From a liability perspective, this has a direct impact on a basic requirement for liability: causation and the difficulty of attribution of responsibility to a specific party. If a system decides and learns autonomously, who is responsible for its decisions and, more importantly, for the possible harm caused by those decisions?
Connectivity
AI systems need to be interconnected with other systems, and they are dependent on data in order to function and/or learn. If we take autonomous cars as an example, the car communicates with other cars, traffic signals, road signs, etc.
This connectivity significantly increases the number of participants in the value chain needed to obtain the result, which in turn makes it more complex. Moreover, those participants, although interconnected, cannot control what the other party does with their data and are most likely not willing to assume responsibility for results or acts they have not directly carried out. From a liability perspective, this makes it difficult to evaluate where a damage originated and which actor is responsible for it.
Opacity
AI systems are not very transparent in terms of function and performance and are usually defined as opaque systems. This opacity has a significant impact on liability. First, the learning ability of artificial intelligence makes these systems very difficult to understand—requiring effort and technical capability that is prohibitively expensive and almost impossible to achieve. Secondly, in the event of a liability claim, the parties that have the data and algorithms—and who may be able to explain how an action led to harm—have no incentive to share the information since they could end up being liable.

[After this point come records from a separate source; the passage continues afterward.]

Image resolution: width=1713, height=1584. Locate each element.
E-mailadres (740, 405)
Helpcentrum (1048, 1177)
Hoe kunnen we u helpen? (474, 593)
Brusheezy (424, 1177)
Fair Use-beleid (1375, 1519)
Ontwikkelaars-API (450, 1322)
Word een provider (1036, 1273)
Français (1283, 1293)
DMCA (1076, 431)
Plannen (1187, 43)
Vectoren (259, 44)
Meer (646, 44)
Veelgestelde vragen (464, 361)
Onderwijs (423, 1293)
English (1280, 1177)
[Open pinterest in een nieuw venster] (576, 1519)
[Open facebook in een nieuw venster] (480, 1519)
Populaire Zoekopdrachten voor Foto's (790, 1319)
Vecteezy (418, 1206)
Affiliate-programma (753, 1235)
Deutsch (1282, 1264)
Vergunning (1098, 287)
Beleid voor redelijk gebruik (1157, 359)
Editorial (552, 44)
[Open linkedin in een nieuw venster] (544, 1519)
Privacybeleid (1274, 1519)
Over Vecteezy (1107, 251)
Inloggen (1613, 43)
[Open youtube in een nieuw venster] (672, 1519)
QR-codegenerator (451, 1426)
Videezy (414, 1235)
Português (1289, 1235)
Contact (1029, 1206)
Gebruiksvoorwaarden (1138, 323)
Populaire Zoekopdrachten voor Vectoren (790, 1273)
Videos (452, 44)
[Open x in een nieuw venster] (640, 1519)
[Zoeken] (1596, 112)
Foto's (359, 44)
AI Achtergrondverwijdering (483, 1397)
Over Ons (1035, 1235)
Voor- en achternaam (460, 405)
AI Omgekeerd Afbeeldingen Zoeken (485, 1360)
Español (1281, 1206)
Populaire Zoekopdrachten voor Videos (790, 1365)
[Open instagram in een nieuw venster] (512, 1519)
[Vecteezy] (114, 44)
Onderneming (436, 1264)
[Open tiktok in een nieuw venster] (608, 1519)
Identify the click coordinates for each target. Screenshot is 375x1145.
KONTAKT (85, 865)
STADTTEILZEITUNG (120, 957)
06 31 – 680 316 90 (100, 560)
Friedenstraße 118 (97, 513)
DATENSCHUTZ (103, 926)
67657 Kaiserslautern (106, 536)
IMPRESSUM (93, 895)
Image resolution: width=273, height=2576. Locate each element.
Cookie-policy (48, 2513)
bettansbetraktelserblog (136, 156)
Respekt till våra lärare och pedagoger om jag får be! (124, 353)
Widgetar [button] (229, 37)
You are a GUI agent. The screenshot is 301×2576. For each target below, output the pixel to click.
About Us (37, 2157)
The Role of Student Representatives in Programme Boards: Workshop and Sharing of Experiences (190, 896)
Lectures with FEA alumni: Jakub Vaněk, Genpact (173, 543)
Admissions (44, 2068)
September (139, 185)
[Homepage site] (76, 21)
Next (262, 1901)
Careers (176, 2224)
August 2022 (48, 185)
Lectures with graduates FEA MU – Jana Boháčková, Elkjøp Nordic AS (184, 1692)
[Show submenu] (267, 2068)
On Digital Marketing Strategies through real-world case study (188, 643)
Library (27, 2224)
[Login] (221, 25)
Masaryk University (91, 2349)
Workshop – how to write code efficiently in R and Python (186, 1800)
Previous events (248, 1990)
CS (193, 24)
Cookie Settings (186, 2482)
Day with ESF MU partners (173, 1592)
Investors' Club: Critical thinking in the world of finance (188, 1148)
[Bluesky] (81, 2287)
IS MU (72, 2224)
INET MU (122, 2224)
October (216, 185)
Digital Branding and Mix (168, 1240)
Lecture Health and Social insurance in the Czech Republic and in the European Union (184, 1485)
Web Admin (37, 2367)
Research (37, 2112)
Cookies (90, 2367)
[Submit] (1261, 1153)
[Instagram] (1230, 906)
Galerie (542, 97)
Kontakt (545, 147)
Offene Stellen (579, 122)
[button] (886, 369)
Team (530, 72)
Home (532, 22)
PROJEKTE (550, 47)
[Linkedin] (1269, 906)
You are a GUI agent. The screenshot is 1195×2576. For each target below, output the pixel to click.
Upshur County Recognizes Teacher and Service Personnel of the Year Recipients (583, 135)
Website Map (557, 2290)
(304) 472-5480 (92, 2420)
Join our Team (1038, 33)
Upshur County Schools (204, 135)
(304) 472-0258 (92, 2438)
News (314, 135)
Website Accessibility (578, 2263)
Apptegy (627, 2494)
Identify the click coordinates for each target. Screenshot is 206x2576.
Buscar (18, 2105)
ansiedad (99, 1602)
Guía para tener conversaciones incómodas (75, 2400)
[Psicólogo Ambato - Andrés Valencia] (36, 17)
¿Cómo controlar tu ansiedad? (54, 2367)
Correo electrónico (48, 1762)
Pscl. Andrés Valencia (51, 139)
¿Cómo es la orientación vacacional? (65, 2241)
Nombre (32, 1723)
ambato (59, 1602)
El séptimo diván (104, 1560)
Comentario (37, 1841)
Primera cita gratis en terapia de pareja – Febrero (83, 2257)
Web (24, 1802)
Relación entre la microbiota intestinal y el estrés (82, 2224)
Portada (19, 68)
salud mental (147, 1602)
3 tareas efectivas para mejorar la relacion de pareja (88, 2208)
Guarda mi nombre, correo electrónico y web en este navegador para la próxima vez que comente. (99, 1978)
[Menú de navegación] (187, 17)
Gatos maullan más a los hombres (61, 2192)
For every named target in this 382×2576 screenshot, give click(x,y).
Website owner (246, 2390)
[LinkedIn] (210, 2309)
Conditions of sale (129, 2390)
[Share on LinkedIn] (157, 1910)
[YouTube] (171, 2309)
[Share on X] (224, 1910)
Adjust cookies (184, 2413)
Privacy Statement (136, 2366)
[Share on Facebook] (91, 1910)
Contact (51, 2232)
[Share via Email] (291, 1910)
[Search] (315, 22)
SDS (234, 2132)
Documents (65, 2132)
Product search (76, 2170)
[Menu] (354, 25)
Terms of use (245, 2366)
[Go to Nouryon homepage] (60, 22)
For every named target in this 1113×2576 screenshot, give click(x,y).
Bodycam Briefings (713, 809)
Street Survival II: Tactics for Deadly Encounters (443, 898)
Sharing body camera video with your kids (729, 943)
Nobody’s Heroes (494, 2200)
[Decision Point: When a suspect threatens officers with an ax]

This “black-box effect” makes it difficult to trace the decision-making process of these kinds of systems. Therefore, establishing the link between an act or omission and the damage caused is also difficult. The victim may not be able to make a claim since they do not know which party was controlling the AI system and which element (software, data, etc.) caused the harm.
This opacity also has a direct impact on the burden of proof, which is also a key aspect of any liability system. Normally, the general rule is that the claimant has to prove the damage caused and its causation. With AI systems, this general rule would be detrimental to victims since they could find it very difficult to prove anything, and therefore it may not be possible to obtain adequate compensation.
Liability regimes are diverse
Last, but not least, one of the main challenges that any legislator will face when regulating liability for artificial intelligence is that liability regimes are mostly based on national systems, which are complex and diverse. National liability rules have long-established legal traditions, and are often derived from a combination of laws, general principles and case law.
For example, in the United States, product liability under common law permits the recovery of damages when parties are injured by products that are not “reasonably safe” due to defective design, manufacturing, or warning.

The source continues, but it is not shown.